Dataset extract:

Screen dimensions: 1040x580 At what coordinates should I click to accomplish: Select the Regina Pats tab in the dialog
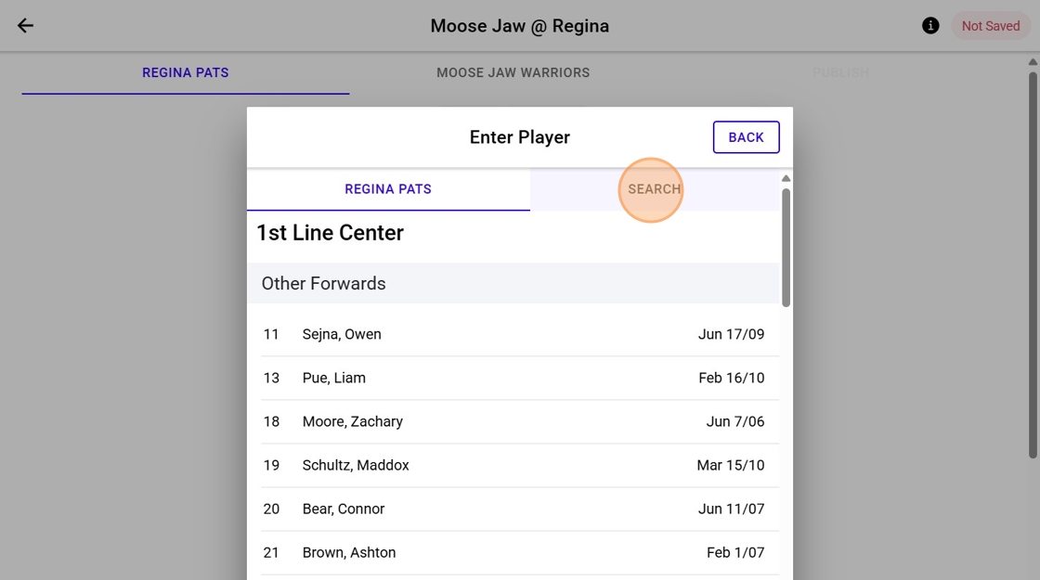pos(388,189)
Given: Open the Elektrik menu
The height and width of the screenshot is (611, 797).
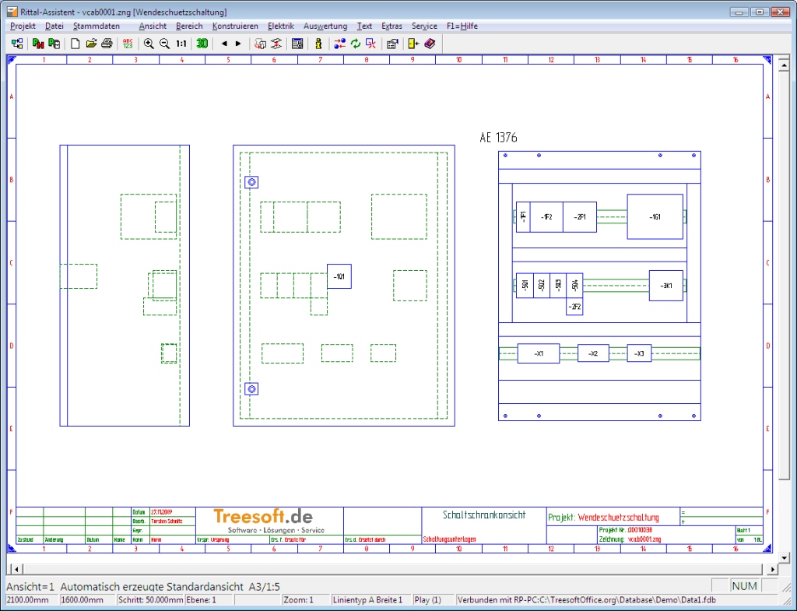Looking at the screenshot, I should tap(280, 26).
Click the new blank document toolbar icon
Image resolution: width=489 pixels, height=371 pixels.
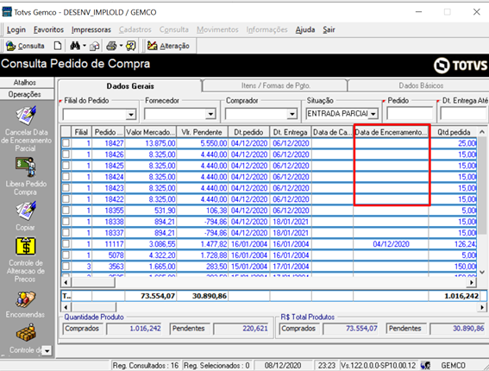coord(58,46)
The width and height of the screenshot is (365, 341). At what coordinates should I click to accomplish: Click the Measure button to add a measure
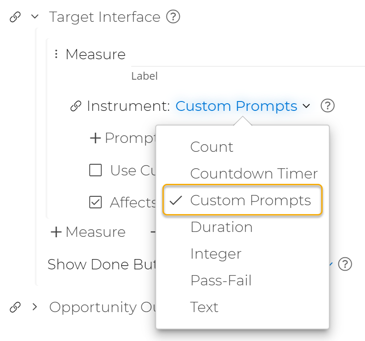pyautogui.click(x=87, y=231)
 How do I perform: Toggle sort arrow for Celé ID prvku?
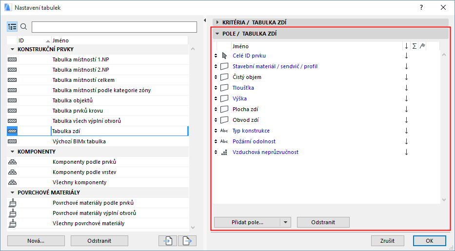(406, 56)
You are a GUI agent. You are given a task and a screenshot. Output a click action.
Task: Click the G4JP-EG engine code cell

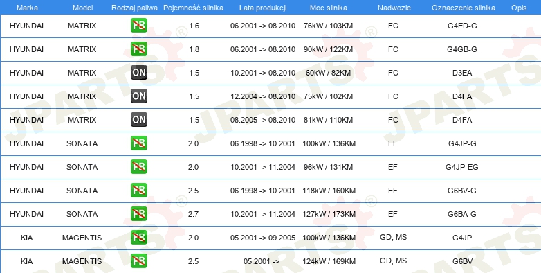[x=462, y=167]
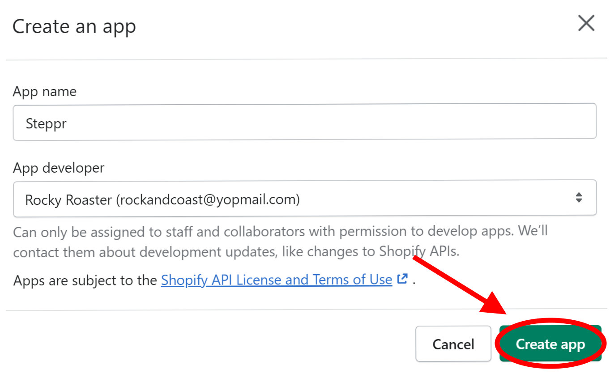This screenshot has height=382, width=610.
Task: Open the App developer dropdown
Action: [x=304, y=198]
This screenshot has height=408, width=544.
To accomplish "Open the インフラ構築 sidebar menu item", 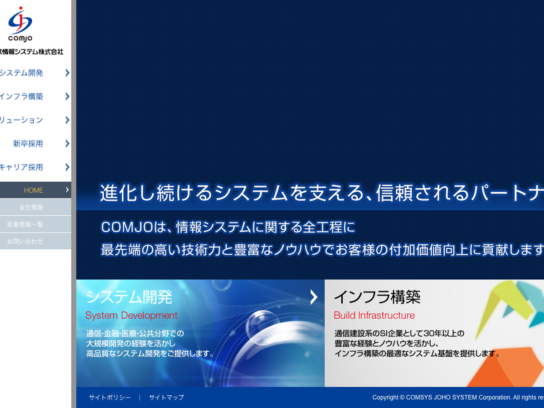I will coord(22,96).
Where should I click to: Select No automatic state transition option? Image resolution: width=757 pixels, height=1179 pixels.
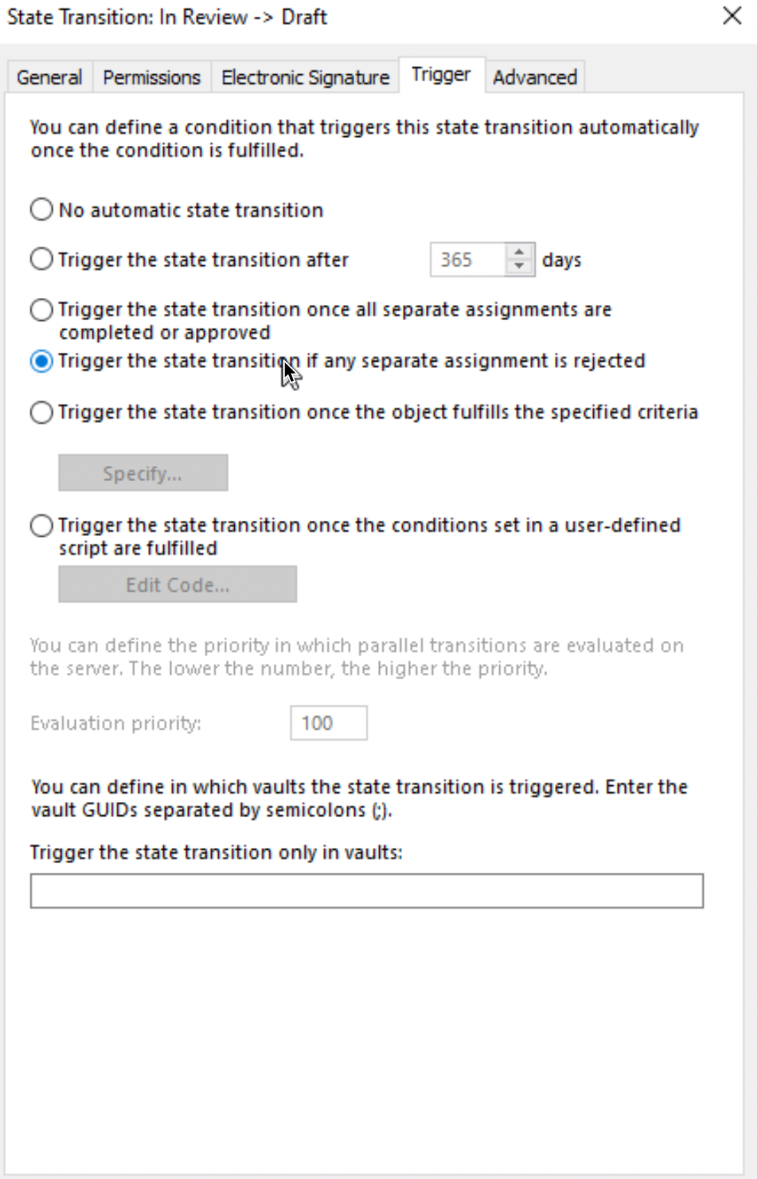tap(42, 210)
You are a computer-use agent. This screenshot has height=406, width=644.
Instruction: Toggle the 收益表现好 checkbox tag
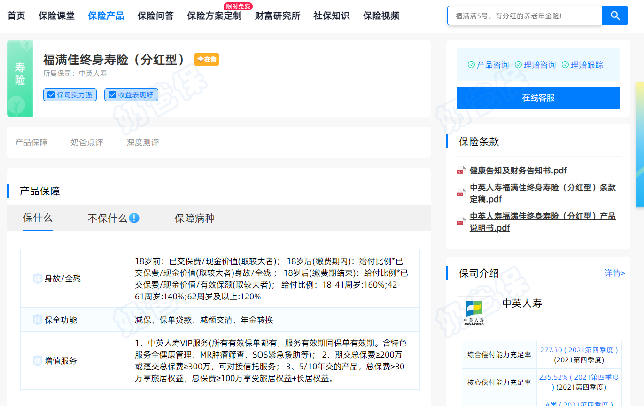pyautogui.click(x=131, y=95)
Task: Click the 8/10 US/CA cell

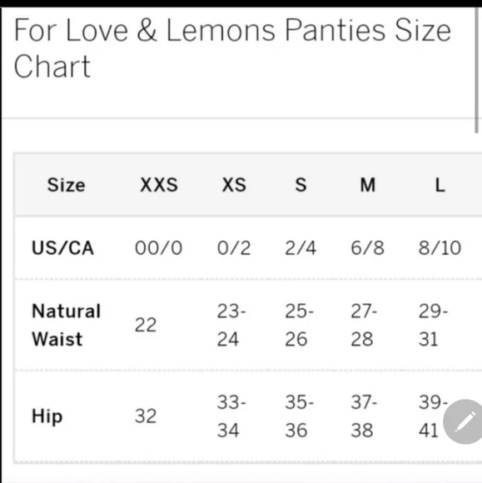Action: (440, 248)
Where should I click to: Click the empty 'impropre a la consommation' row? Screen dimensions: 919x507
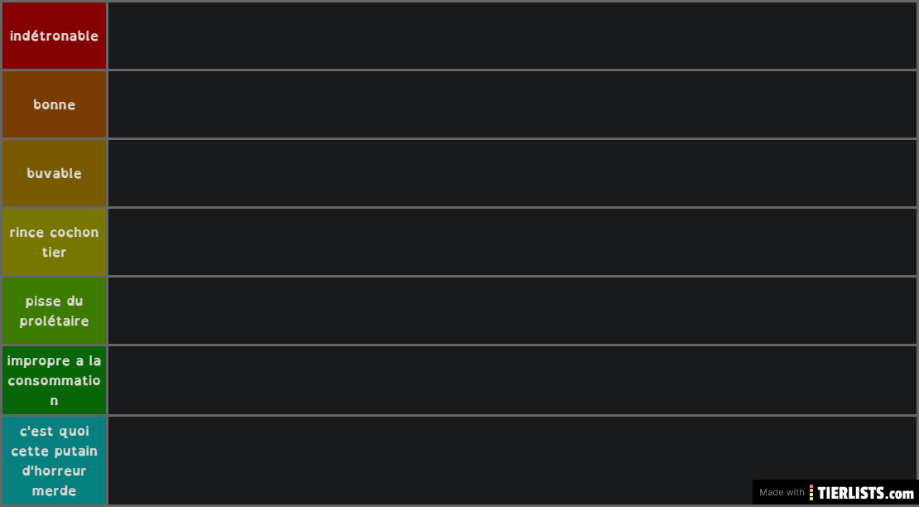[x=512, y=380]
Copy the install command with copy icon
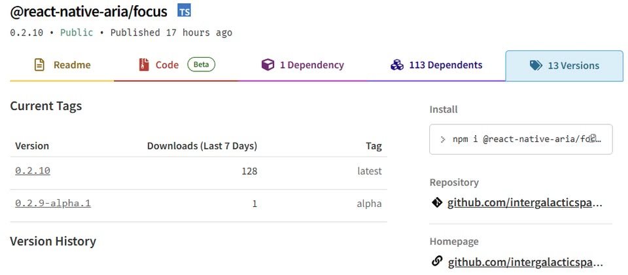Screen dimensions: 628x275 tap(594, 139)
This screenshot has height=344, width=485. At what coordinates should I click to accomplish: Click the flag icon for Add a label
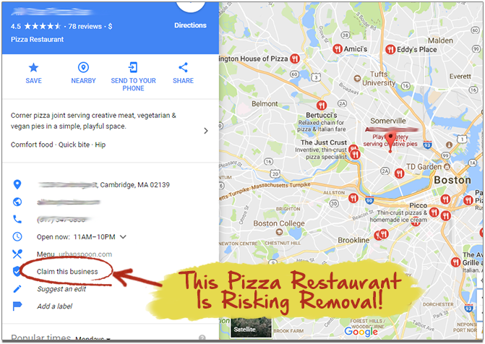[17, 306]
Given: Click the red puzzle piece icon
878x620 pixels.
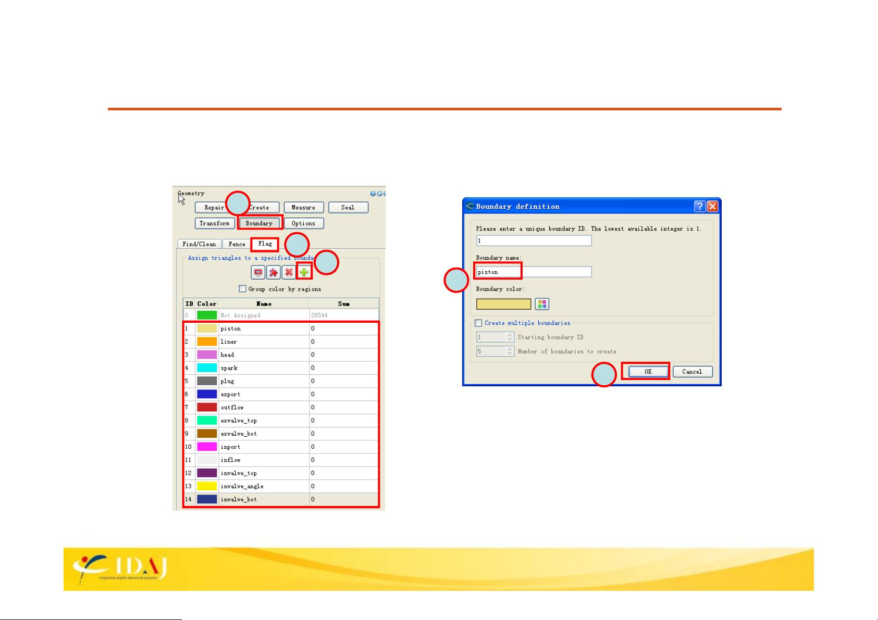Looking at the screenshot, I should coord(274,272).
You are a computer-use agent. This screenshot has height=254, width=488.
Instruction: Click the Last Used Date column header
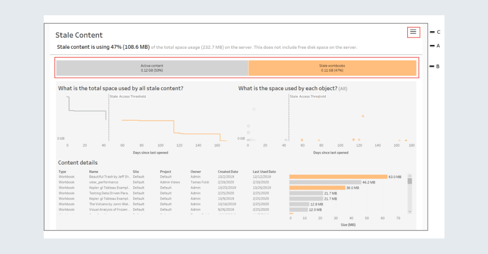coord(264,172)
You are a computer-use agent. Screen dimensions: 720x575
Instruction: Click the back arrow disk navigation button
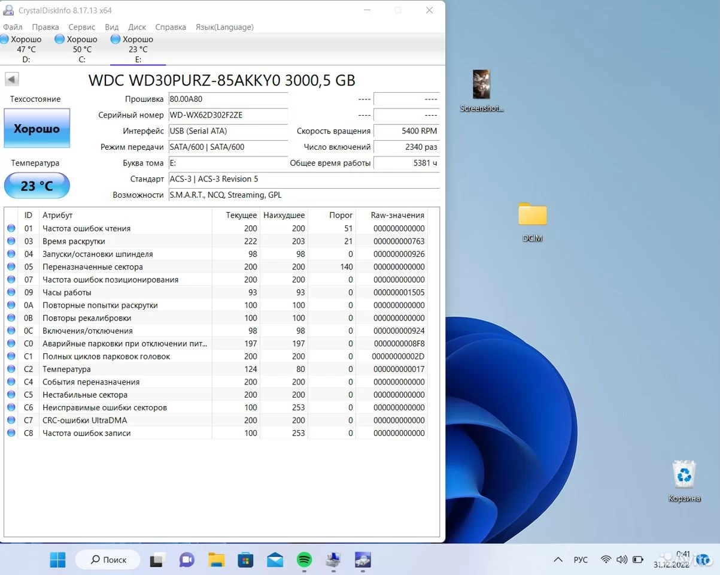point(12,79)
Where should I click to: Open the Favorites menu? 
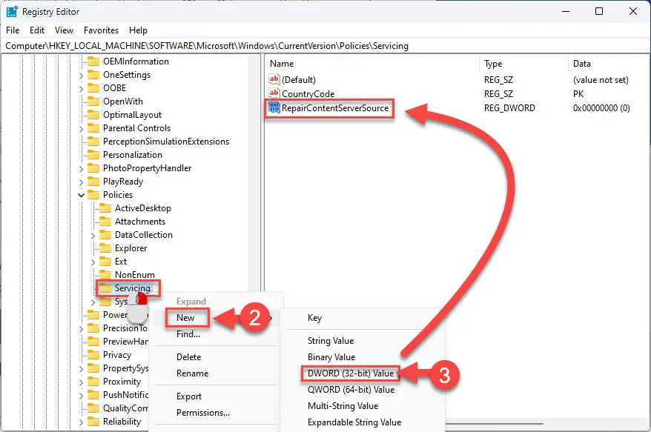click(101, 30)
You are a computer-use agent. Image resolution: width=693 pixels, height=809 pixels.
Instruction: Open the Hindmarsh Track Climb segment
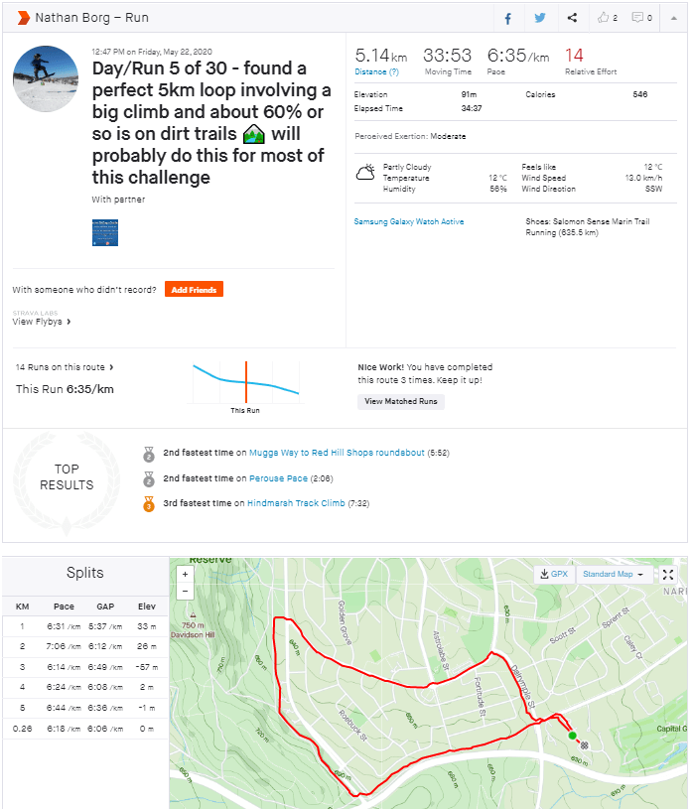tap(297, 503)
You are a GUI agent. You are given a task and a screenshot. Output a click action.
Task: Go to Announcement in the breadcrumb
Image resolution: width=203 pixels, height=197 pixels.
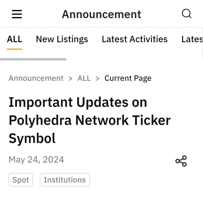(36, 78)
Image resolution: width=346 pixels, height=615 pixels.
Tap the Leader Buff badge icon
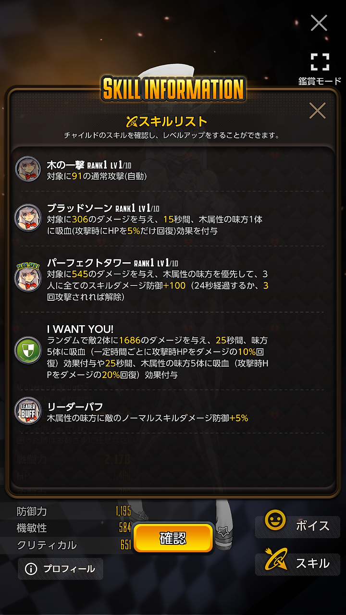point(28,410)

Description of the task:
Starting at the line that contains "This screenshot has height=344, width=485.", reproduce every line through the last one in the records exactly, and omit all pictures.

Response:
This screenshot has height=344, width=485. At what coordinates should I click to accomplish: Click the flag icon for Add a label
[17, 306]
Given: Click the red puzzle piece icon
878x620 pixels.
Looking at the screenshot, I should coord(274,272).
You are a computer-use agent. This screenshot has height=254, width=488.
Instruction: Click the Last Used Date column header
coord(264,172)
You are a computer-use agent. Screen dimensions: 720x575
Instruction: Click the back arrow disk navigation button
point(12,79)
Where should I click to: Open the Favorites menu? 
click(101, 30)
You are a computer-use agent. Image resolution: width=693 pixels, height=809 pixels.
Instruction: Open the Hindmarsh Track Climb segment
tap(297, 503)
You are a GUI agent. You are given a task and a screenshot. Output a click action.
Task: Go to Announcement in the breadcrumb
Image resolution: width=203 pixels, height=197 pixels.
(36, 78)
Image resolution: width=346 pixels, height=615 pixels.
Tap the Leader Buff badge icon
point(28,410)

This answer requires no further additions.